The heating load calculation is crucial for determining the capacity of the heating system required to maintain the desired indoor temperature. It involves analyzing the heat loss and heat gain factors, taking into account the worst-case scenario during the coldest outdoor conditions. The formula for heating load calculation is:

Q_total = Q_heat_loss + Q_heat_gain


  • Q_total = Total heating load (W)
  • Q_heat_loss = Heat loss (W)
  • Q_heat_gain = Heat gain (W)

4. Sensible Heat and Latent Heat

In indoor thermal comfort, both sensible heat and latent heat are significant factors. Sensible heat refers to the heat that causes a change in temperature, while latent heat is associated with heat absorbed or released during phase changes (e.g., evaporation or condensation).

a. Sensible Heat Calculation

The formula for calculating sensible heat is:

Q_sensible = m * c * ΔT


  • Q_sensible = Sensible heat (W)
  • m = Mass flow rate of the air (kg/s)
  • c = Specific heat capacity of the air (J/kg·K)
  • ΔT = Temperature difference between supply air and return air (K)

b. Latent Heat Calculation

The formula for calculating latent heat is:

Q_latent = m * h_fg


  • Q_latent = Latent heat (W)
  • m = Mass flow rate of the moisture (kg/s)
  • h_fg = Latent heat of vaporization (J/kg)

5. Air Heating Systems

Air heating systems are widely used for indoor thermal comfort. Two common types of air heating systems are:

a. Forced Air Heating

Forced air heating systems use a furnace or heat pump to heat the air, which is then forced through ducts and distributed to various rooms through vents or registers. The heating capacity of the system is determined based on the heat loss calculations and the desired indoor temperature.

b. Radiant Heating

Radiant heating systems heat objects and surfaces in a room, which then radiate heat to the surrounding air and occupants. The heating capacity of radiant heating systems is calculated based on the surface area to be heated, the desired indoor temperature, and the thermal characteristics of the heating elements.

6. Water Heating Systems

Water heating systems are also prevalent for providing indoor thermal comfort, especially in larger buildings and industrial settings. Two common types of water heating systems are:

a. Hydronic Radiant Heating

Hydronic radiant heating systems involve circulating hot water through pipes or tubing installed in floors, walls, or ceilings. The heat from the water radiates through the surfaces, providing even and gentle warmth throughout the space. The heating capacity of hydronic radiant heating systems is determined based on the flow rate of the water, the temperature difference between the supply and return water, and the surface area of the heating elements.

b. Steam Heating

Steam heating systems utilize steam generated by boilers to provide warmth. The heating capacity of steam heating systems is calculated based on the boiler's capacity, the steam distribution network, and the condensate return system.

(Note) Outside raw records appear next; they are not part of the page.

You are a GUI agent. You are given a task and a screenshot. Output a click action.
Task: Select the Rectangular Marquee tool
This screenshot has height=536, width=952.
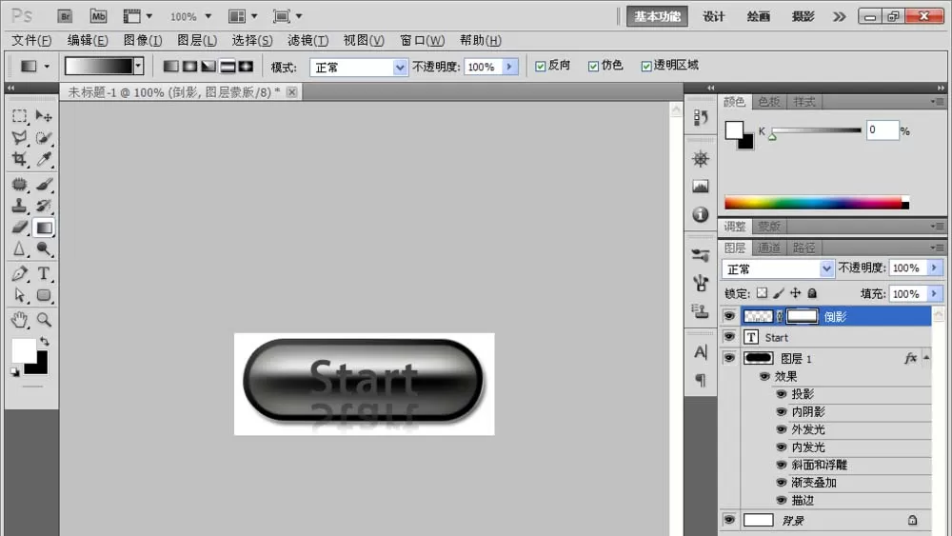[19, 116]
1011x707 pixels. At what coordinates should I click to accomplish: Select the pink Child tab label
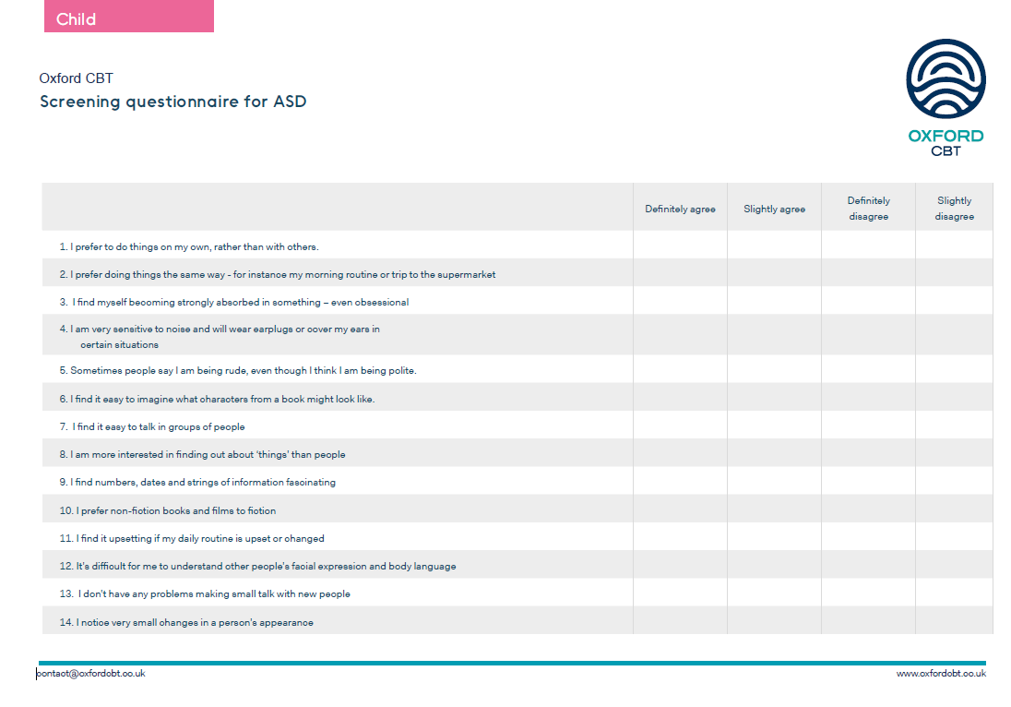coord(128,18)
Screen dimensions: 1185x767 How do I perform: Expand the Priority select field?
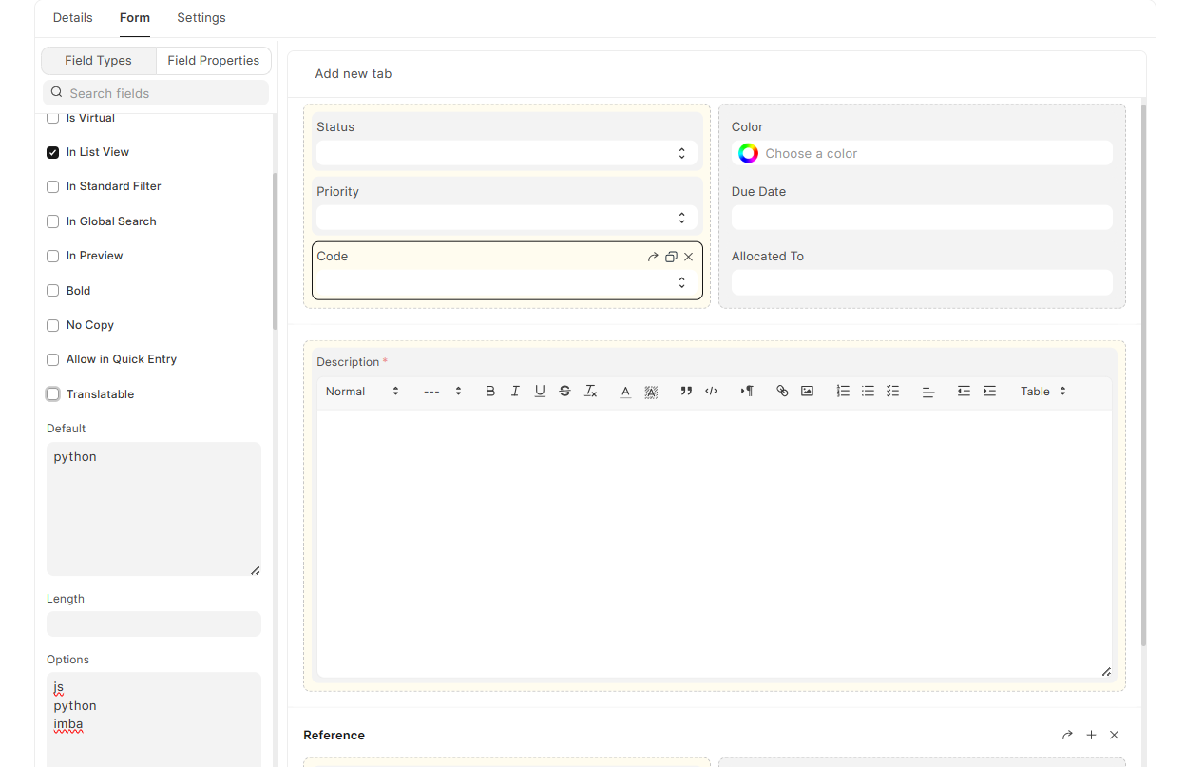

Indoor thermal comfort calculations are a fundamental aspect of designing and maintaining a comfortable and healthy indoor environment. By understanding the principles and using the appropriate formulas for heat loss, heat gain, sensible heat, and latent heat calculations, engineers and designers can select the optimal air or water heating system to achieve optimal thermal comfort for building occupants. Whether it's a forced air system providing warmth during the cold winter nights or a hydronic radiant heating system ensuring a comfortable workspace, these calculations play a vital role in creating inviting and productive indoor spaces. As technology continues to evolve, we can expect further advancements in indoor thermal comfort solutions, promoting energy efficiency and sustainability while enhancing the overall well-being of occupants.